12. Male pathology; Part 8 continued: James Caan would act again for Hawks, in El Dorado. In that film he essentially fulfills the same function as  Ricky Martin in Rio Bravo, that is, the young upstart who both respects and challenges his elders, attempting to prove himself in their eyes. It’s a fine performance in a fine film, but his role in Red Line strikes me as a specific kind of advancement, a kind of tacit acknowledgement on Hawks’ part of his patented macho bravado – an acknowledgement, one must admit, that didn’t progress into later films, presumably due to Red Line’s disappointing box office. Caan’s *** is fearful of not measuring up, a common enough theme in plenty of Hawks’ films, but here extrapolated to its furthest logical extreme as a sexual hang-up – is he/am I good enough?. I could be mistaken, but I can’t recall any Hawks film that deals so frankly, so directly, with this kind of performance anxiety. That Caan becomes a neurotic mess is also atypical of Hawks; rather than suffer silently, or heroically (and symbolically) overcome such limitations, Caan not only attempts to murder his romantic rival, but later admits to it, in a pouring forth of emotion that’s quite unlike anything else in the Hawks oeuvre. A literal expulsion/explosion of a subtext that’s been there all along? I tend to think ‘yes’.

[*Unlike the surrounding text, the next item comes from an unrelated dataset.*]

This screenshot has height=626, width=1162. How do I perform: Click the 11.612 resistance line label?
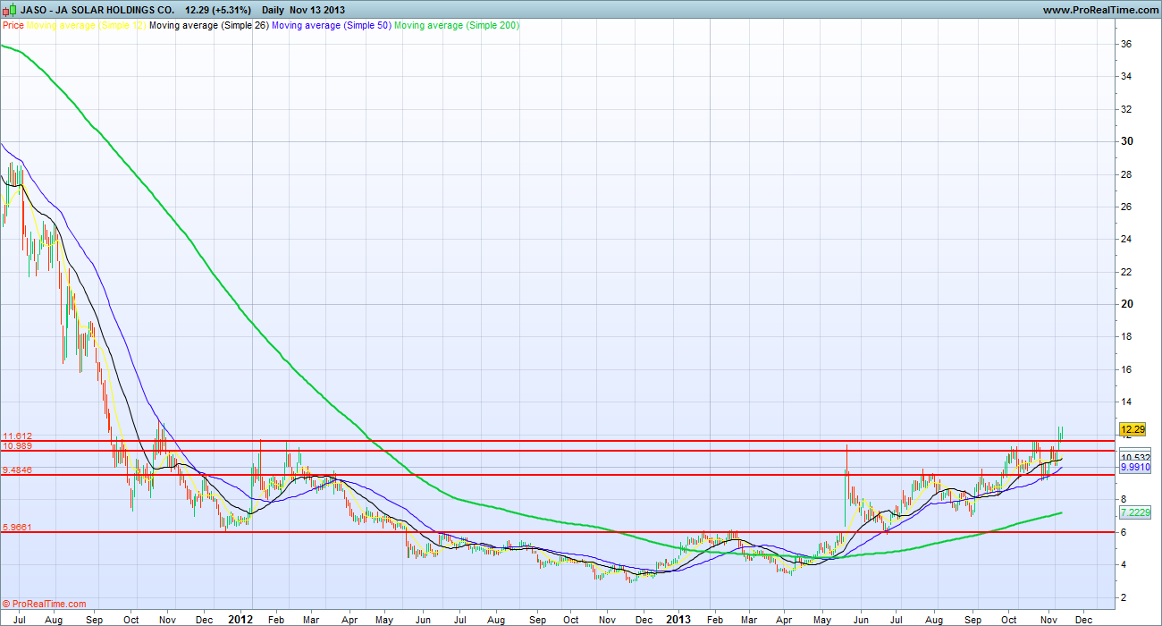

13. James Caan in conversation with Will Harris for The A.V. Club:

WH: El Dorado was actually your second time working with Howard Hawks, right?
JC: Yeah, I was in Red Line 7000. I think I was the only guy who survived that picture. It was terrible. [Laughs.] But he [Hawks] liked me. And, I mean, it was nobody’s fault but his that Red Line 7000 was so silly. Three love stories wrapped around race cars? C’mon.